We are capable of different things at different times of the day. Many aspects of performance show daily fluctuations, and their highs and lows depend on chronotype. Not only performance but many other aspects of life vary according to the time of day. If we wake up in the middle of the night, we don’t cook ourselves a meal—we are not hungry. So why should Ann be hungry just because she is being woken every school day at around her internal midnight? The quotation on Ann’s tee shirt questions why the early hours of the day have such a good reputation, with all those proverbs glorifying the early risers. Good question!
2
Of Early Birds and Long Sleepers
The sun had just risen above the horizon when the farmer walked along a country path toward his field. He cheerfully greeted a man he encountered halfway between the village and his destination. He thought to himself, “Must be a decent bloke to be up so early.”
The postman rang the doorbell at half past ten. If he hadn’t heard noises from within the apartment, he would have left long before. He rang the bell once more—longer and harder—and then heard a rather grumpy voice announcing the imminent appearance of its owner. “Lazy bugger,” thought the postman when the young man appeared in a robe and with sleep-tousled hair.
The journalist had waited for quite some time on the phone.

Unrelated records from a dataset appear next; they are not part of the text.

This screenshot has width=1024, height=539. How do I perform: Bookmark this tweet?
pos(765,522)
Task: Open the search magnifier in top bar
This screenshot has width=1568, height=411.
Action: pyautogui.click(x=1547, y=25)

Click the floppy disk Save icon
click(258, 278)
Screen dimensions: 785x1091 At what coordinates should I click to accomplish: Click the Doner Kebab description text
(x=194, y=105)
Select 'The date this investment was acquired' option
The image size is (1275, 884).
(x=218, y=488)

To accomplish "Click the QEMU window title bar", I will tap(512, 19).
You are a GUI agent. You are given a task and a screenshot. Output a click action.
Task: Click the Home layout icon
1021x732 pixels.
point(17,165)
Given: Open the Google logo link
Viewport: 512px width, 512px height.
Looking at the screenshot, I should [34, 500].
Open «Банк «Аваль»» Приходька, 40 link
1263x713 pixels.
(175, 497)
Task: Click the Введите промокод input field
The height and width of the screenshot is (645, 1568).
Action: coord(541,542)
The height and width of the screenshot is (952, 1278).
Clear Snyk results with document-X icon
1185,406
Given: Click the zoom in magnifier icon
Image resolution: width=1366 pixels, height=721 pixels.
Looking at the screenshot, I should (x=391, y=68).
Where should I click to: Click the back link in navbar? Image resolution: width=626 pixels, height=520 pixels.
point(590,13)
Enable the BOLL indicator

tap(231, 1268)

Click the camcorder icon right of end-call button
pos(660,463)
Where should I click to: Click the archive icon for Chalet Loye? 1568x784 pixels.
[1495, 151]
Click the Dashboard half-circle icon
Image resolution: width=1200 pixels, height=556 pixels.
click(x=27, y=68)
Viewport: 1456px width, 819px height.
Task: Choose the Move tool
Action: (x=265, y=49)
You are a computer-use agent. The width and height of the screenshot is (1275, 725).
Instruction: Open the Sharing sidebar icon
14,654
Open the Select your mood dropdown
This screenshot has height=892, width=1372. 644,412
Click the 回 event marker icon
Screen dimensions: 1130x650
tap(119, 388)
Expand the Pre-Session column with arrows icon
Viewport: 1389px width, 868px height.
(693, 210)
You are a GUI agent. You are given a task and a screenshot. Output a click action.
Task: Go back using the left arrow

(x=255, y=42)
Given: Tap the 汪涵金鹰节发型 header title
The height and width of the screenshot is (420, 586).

She was finally put through to the scientist. “Thank you very much, professor, for making the time to answer my questions. I wanted to interview you about early birds and long sleepers.” The researcher looked toward the heavens and suppressed a long sigh, knowing that this interview would involve debunking many myths and explaining many basic principles.
The moral backbone of practically every culture declares early risers as good and late risers as bad people. God rewards the early risers; they are more effective (“an hour in the morning is worth two in the evening”) and will be wealthier than the “lazy” rest of the population. The larks are declared the successful and productive members of society while owls are, at best, extroverted artists and intellectuals, or at worst, people who engage in dark arts and exert evil powers. Folk wisdom praising early risers can be found in many places around the globe: “The early bird catches the worm,” “Zoqde nio er yu chóng chī” (United States and China); “Morgenstund hat Gold im Mund,” “De ochtendstond heeft goud in de mond” (“The morning hour has gold in its mouth”—Germany and the Netherlands); “À qui se lève matin, Dieu aide et prête la main” (“God helps those who rise in the morning and gives them a hand”—France); “Chi dorme non piglia pesci” (“Those who sleep won’t catch fish”—Italy); “A quien madruga Dios le ayuda” (“God helps those who get up early”—Spain); “Kto poran’she vstaët, tot gribki sebe berët; a sonlivyi i lenivyi idut posle za krapivoi” (“The early riser gathers mushrooms, the sleepy and lazy one goes later for the nettles”—Russia).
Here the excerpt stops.